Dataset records
=== Section Start ===
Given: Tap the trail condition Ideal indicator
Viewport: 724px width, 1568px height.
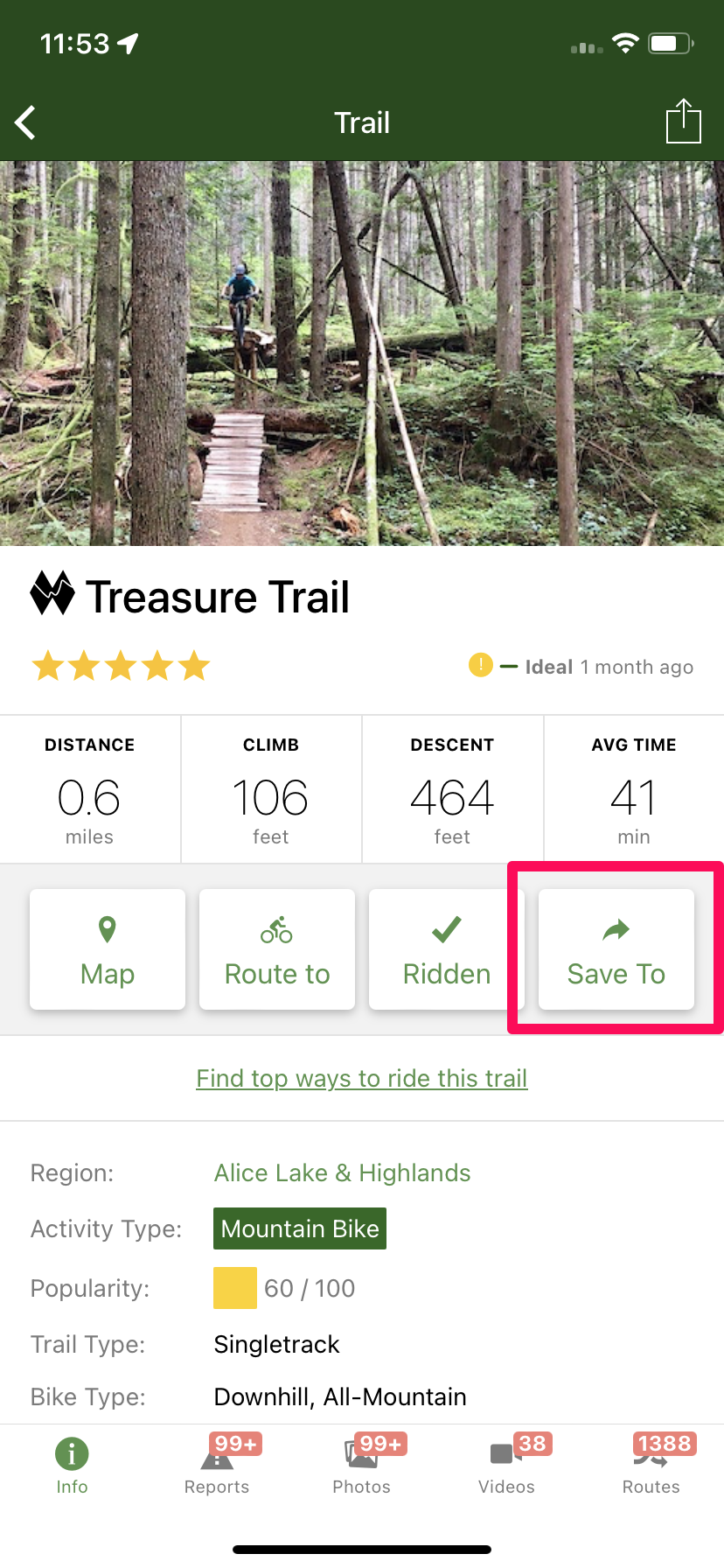Looking at the screenshot, I should coord(480,666).
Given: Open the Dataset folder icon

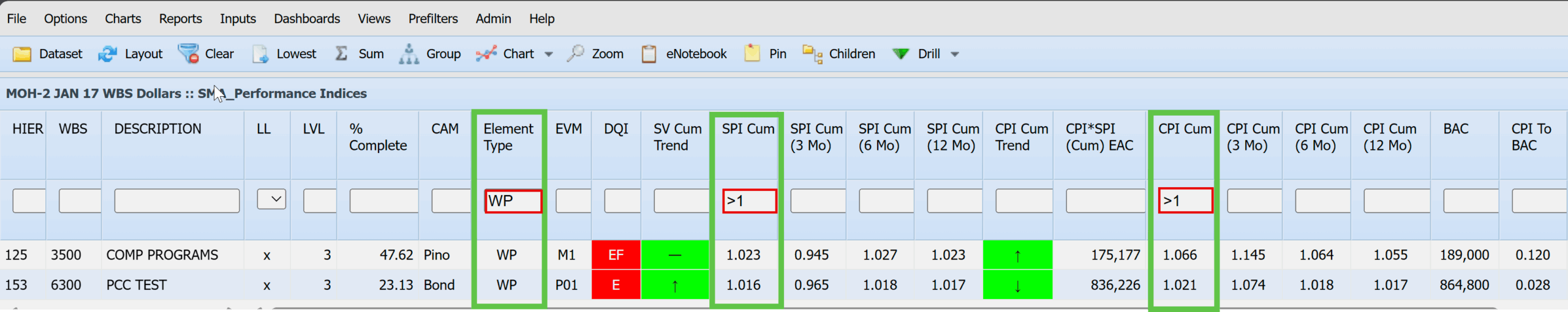Looking at the screenshot, I should [x=22, y=54].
=== Section End ===
== WHAT IS NEEDED ==
Each line of the data must be restated exactly, and the pictures must be left out.

== WRITTEN ANSWER ==
Given: Tap the trail condition Ideal indicator
Viewport: 724px width, 1568px height.
Looking at the screenshot, I should coord(480,666).
Given: Open the Dataset folder icon

Looking at the screenshot, I should [x=22, y=54].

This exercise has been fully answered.